凌奕将她的悉心看在眼里,心头生出一丝复杂的情绪,尽管一遍遍提醒自己,那人是她的哥哥,却莫名无法抑制胸膛内的绞痛。
赵沐泽嘴角微沉,端详着羞涩的她,语气严峻地问:“你与将军是旧识?”
南絮点点头,垂目不去看他,白皙的指尖深深嵌入手心。
见她紧张了,凌奕不由心疼,一把将她揽入怀中,轻抚着她的后背,低声说:“同哥哥说话都会紧张,我该拿你怎么办好?”
南絮的脸愈发滚烫,双手置于他胸膛前,轻轻推开。
凌奕浅浅一笑,将她抱得更紧,侧脸贴近她通红的耳朵,“我去园子里走走,你们好好叙。”说完,大步走了出去。
气氛陡然轻松了些许,赵沐泽俊颜微赧,语气有些沉闷:“他就是你提过的那个人对吗?”
南絮微微颔首,轻声说:“我躲不开他,也还爱着。”
赵沐泽心如水沸油煎,苦楚不堪,“原来你做的一切都是为了他,南絮,你究竟隐瞒了多少?”
南絮心里一震,诚恳地说:“先前我让大哥投降绝对不是为了他,我不是你的妹妹,的确隐瞒了很多。”
赵沐泽难过不已,双目闪烁有光,“看来,这件事我是最后一个知道的。”
南絮内疚神明,表面却声色未动,认真说:“他已经命人去暗中解救二哥了。”
“你和他在一起是因为他可以救二哥,还是因为感情?他曾抛弃伤害过你,你嫁给他能幸福吗?”
南絮眸光如水,微微一笑道:“他可以救二哥,我也爱他,幸福要靠自己去努力,我会尽全力!”
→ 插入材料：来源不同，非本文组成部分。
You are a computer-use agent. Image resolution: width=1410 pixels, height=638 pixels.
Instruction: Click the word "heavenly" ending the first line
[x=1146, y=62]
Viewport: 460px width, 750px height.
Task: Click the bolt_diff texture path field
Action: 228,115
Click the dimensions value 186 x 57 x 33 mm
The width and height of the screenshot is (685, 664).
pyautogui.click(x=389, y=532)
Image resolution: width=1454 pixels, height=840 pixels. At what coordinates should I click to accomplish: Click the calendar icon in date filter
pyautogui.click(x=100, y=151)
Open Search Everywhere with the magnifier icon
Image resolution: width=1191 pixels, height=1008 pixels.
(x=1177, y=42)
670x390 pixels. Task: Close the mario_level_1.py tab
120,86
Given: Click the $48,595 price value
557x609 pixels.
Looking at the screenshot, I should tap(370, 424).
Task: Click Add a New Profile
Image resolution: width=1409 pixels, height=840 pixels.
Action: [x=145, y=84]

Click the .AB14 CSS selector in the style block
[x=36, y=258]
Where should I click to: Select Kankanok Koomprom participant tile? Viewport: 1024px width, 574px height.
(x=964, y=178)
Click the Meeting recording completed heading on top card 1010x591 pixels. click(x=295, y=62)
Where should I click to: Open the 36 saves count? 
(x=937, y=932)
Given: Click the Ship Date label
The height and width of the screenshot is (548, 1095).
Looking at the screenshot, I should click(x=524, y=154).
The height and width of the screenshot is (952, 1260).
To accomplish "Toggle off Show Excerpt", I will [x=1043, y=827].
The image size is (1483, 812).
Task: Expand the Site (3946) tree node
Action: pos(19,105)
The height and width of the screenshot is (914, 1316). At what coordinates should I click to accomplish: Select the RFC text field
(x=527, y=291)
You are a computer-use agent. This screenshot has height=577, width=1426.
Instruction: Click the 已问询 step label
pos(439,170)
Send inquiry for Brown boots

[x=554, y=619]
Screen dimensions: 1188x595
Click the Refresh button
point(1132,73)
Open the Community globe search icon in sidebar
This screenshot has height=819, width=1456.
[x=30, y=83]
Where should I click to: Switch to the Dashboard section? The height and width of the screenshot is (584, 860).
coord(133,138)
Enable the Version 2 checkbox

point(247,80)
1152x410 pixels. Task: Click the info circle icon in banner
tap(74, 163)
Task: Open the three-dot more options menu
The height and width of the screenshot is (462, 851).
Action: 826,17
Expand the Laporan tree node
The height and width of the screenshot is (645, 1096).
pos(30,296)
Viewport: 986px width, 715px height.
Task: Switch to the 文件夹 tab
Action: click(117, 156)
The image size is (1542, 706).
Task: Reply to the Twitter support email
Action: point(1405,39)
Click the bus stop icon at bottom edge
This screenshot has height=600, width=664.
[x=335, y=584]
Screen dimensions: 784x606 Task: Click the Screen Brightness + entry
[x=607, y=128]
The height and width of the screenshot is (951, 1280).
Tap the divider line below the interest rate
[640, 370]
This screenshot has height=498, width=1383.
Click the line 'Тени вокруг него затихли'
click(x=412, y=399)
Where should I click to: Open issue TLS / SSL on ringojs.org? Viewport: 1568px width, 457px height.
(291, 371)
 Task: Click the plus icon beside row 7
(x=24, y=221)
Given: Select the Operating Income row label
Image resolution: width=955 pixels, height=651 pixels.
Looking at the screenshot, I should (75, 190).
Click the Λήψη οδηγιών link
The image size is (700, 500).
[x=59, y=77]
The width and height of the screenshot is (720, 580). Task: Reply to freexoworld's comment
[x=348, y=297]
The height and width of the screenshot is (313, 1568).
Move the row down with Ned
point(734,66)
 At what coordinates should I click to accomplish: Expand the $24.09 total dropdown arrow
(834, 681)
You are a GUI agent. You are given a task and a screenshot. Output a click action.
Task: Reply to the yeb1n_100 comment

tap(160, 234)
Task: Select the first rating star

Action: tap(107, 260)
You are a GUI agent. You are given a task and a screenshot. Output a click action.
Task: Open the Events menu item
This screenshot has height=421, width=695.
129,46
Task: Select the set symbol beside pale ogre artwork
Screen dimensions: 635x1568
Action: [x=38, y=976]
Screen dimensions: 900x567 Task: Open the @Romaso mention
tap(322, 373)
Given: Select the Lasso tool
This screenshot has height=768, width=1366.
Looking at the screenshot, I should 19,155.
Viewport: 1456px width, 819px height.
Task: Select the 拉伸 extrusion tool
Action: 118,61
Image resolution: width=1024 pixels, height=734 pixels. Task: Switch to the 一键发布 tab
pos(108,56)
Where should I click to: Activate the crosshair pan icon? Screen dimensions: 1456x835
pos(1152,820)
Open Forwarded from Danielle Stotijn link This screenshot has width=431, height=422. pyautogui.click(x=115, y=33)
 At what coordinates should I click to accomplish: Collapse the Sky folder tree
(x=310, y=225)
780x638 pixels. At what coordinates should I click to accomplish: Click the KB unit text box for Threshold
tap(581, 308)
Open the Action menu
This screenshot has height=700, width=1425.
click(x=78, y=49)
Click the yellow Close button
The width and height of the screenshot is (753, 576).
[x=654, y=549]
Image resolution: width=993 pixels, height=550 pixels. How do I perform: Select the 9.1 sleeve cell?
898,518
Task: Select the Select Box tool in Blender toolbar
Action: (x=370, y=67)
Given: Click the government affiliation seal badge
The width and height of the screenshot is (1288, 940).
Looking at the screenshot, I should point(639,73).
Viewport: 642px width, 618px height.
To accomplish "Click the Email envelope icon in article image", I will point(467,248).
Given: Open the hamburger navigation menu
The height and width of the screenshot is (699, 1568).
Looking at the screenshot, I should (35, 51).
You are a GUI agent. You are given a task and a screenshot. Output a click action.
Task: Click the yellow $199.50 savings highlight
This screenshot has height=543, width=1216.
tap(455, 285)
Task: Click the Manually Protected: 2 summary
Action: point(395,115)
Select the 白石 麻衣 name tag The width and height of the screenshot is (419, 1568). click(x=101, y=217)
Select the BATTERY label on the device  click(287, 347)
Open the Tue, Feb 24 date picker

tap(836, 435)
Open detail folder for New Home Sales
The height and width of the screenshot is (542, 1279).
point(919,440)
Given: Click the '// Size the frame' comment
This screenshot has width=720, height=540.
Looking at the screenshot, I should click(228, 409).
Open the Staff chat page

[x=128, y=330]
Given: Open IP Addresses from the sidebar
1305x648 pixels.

赵沐泽心中的失落已然无法形容,那是一种临近于绝望的痛苦,颤抖着将毛毯拿下来,双手撑在案上,起身缓步向门外走去。
突然听见闷的一声,南絮急忙回头,却见他一头栽在了地上,额头流出鲜血,扶起受伤的他,泪水涔涔而下。雪下得越来越大,天地间白茫茫一片,红梅的颜色刺目如血。
呼呼北风夹杂着雪子,打得窗棂沙沙作响,室内温暖如春。赵沐泽动了动,只觉好多了,将药喝下去,慢声说:“都怪我没注意,耽误了你的行程。”
南絮将碗接过来放到桌上,勉强一笑道:“雍都太冷,你的腿疾好的慢,同我一起去宁州养病好吗?”
“我哪儿都不想去。”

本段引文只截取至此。